= TASK =
Copy, word for word, the line containing "1128x619 pixels." and each line that follows it in the entries below; pictures do not belong in the copy.

Top of STUDY MATERIAL

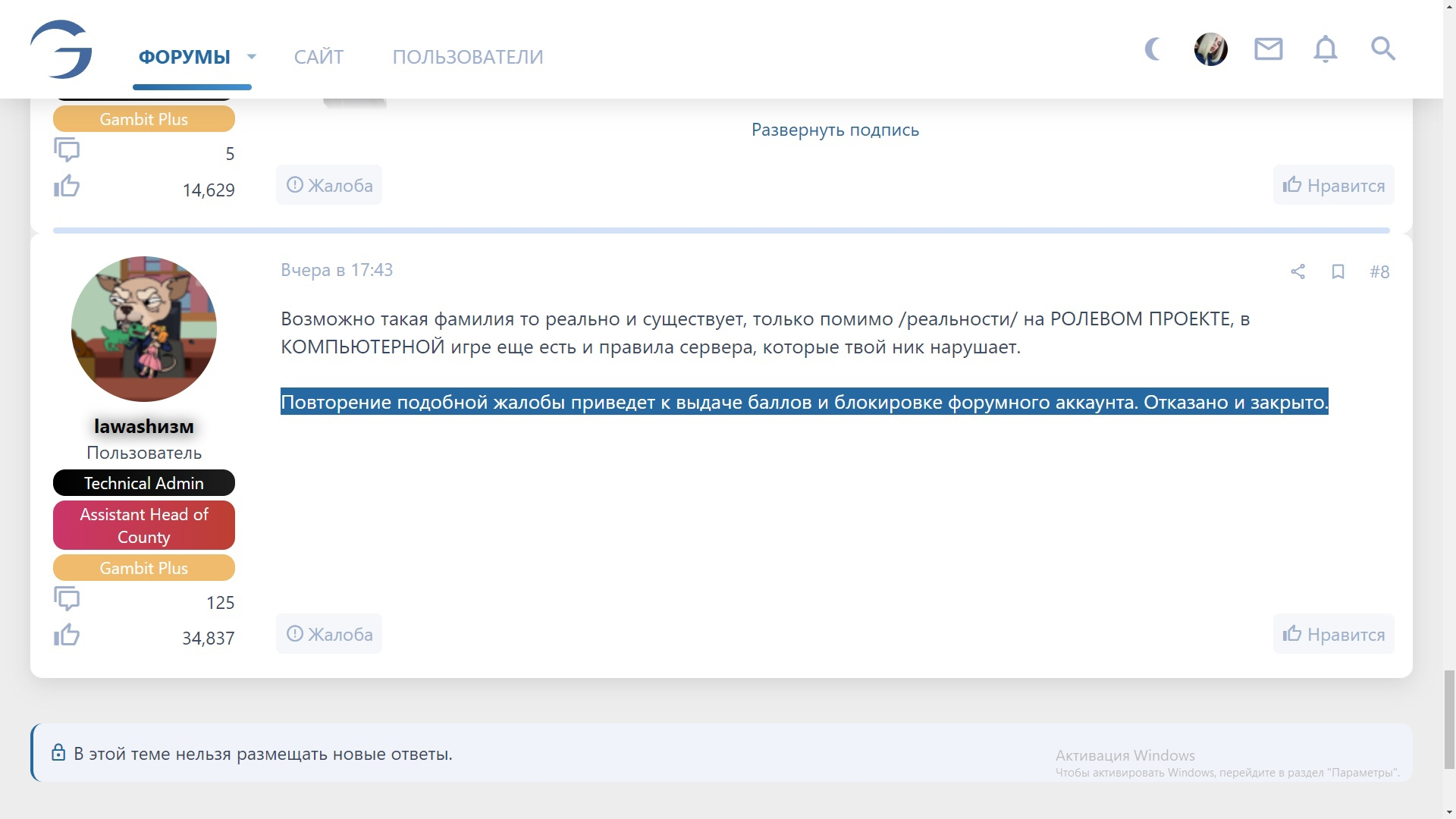The height and width of the screenshot is (819, 1456).
Task: Open lawashизм avatar profile picture
Action: coord(144,329)
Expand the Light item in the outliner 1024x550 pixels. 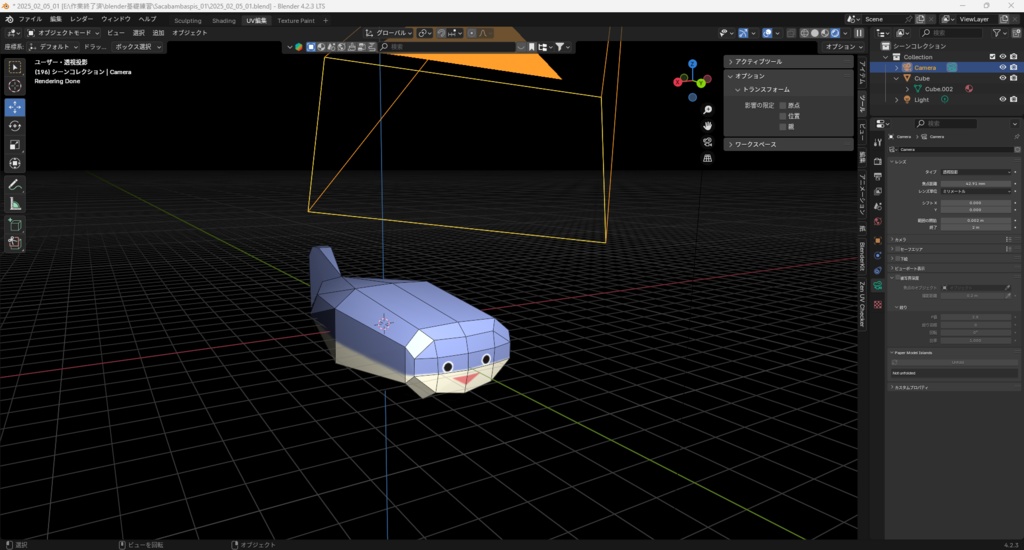(896, 100)
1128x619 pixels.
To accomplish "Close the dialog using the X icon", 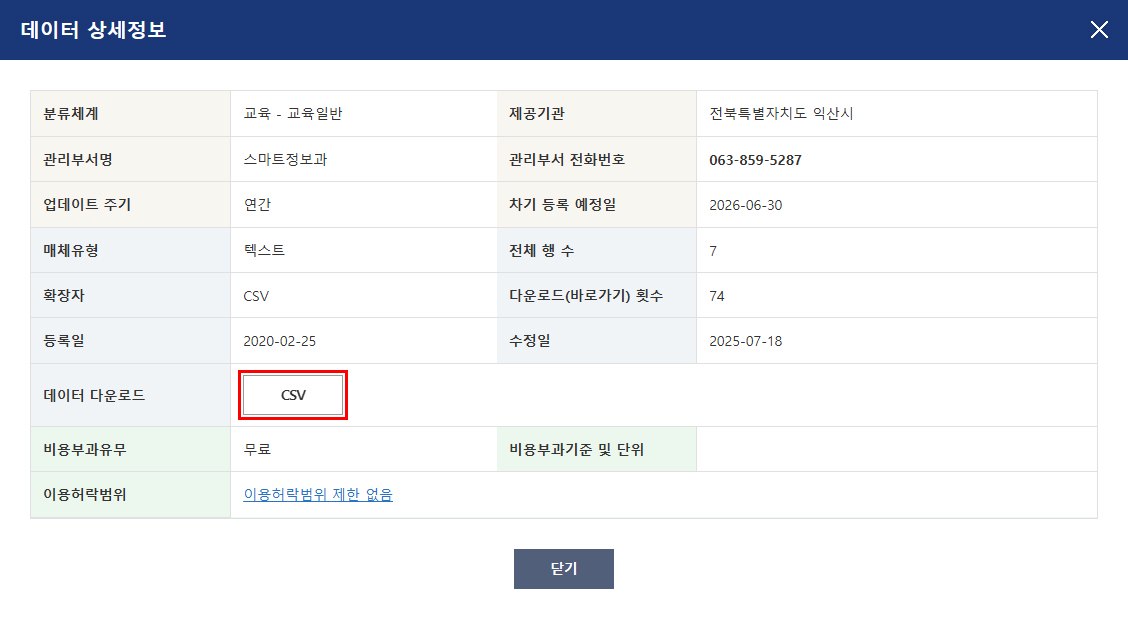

Bottom of STUDY MATERIAL

= YOUR RESPONSE =
1128x619 pixels.
To accomplish "Close the dialog using the X icon", 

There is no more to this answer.